I’ve been experimenting with Thanos over the last few months to add long term storage of Prometheus metric data and a single query endpoint for a large Prometheus fleet. This looks like a really well designed solution to end the 30-ish day retention limits and to solve the oft asked question “What host name is my Prometheus box?”

Thanos requires that each Prometheus VM or machine in the fleet have a unique set of external labels. These are special labels that are added to metrics as they leave a Prometheus VM for any reason and help identify the source. As Prometheus is usually sharded by function or team and HA/DR is implemented by having a pair of identically configured Prometheus VMs in each shard, it is recommended to use two external labels:

• role: This identifies the function or team this Prometheus VM serves. I use monitor instead here, but same difference.
• replica: This is an index or FQDN of the VM and is used so that each VM in a single role is unique. Do your self a favor and use the FQDN here.

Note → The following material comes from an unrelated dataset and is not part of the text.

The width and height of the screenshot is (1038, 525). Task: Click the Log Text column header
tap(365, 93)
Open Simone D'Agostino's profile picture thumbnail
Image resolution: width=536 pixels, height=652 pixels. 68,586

This was the model I deployed. Then came the headdesk moment! This didn’t completely uniquely identify all my Prometheus VMs, and Thanos said so, loudly. To Thanos, I had non-unique, but overlapping TSDB blocks as well as non-unique Prometheus VMs. I had already let each Prometheus VM upload data (those TSDB blocks) to Google Compute Storage (GCS). I found myself in a bit of a pickle.

In my Prometheus fleet, I shard by team usually, and teams have a pair of PROD Prometheus VMs and, at their option, a non-production Prometheus VM for their testing of rules and such. I had forgotten to account for this and the replica="0" version of the production and non-production VMs were conflicting. Thus, another bit of wisdom to use FQDNs in the replica external label.

Fixing this was two-fold. The first step was easy. Well, easier than the second step. First, each Prometheus VM needed to be reconfigured to have a third external label present. The Thanos Sidecar component also needed a good restart to find these changes.

• promenv: The environment of the Prometheus Role.

This was purposely not named environment. Users and teams monitor production and non-production targets from a single Prometheus Role. It turns out teams really do want production monitoring system quality for monitoring of non-production targets. So relabeling rules attach an environment label to each metric at scrape time to add the namespacing of the environment of the target. But this means that the environment of the Prometheus Role doesn’t indicate the environment of the target scrape jobs.

Secondly, each stored TSDB block in GCS had the old set of external labels attached by Thanos and these needed to be updated. Thanos stores these by adding them to the meta.json file in each TSDB block. So this isn’t too crazy. I ended up writing a bit of Go code to work this through.

This code is passed a GCS bucket name either with or without the gs:// prefix. The value for the promenv label is encoded into the GCS bucket name, so some regular expression magic validates the bucket name follows my patterns and finds the correct promenv value. If the -confirm holodeck safety flag is given, it will then find any meta.json object in the given bucket, parse it, and see if a promenv external label exists. If that label exists, the code moves on to the next TSDB block. If that label is absent, then it is added to the JSON, marshaled back into text, and uploaded. Backups of the metadata files are kept on local disk.

See my rewritemeta command source on Github!

\$ ./rewritemeta -confirm gs://bruce-thanos-lts-global-dev/
2019/05/26 21:59:13 GCS Bucket   : bruce-thanos-lts-global-dev
2019/05/26 21:59:13 Promenv Value: dev
2019/05/26 21:59:38 Found: 01DBV5YHD90P9YPEE955XPJX60/meta.json
2019/05/26 21:59:38 Writing backup to: 01DBV5YHD90P9YPEE955XPJX60-meta.json

The only caveat is that this code does not format the meta.json files after modification exactly in the same order that Prometheus and Thanos do. Its JSON so it will parse, but I did find it surprising that the data wasn’t in the same order. After running this on a bucket you will need to restart any Thanos Store and Compact components that are running against this bucket.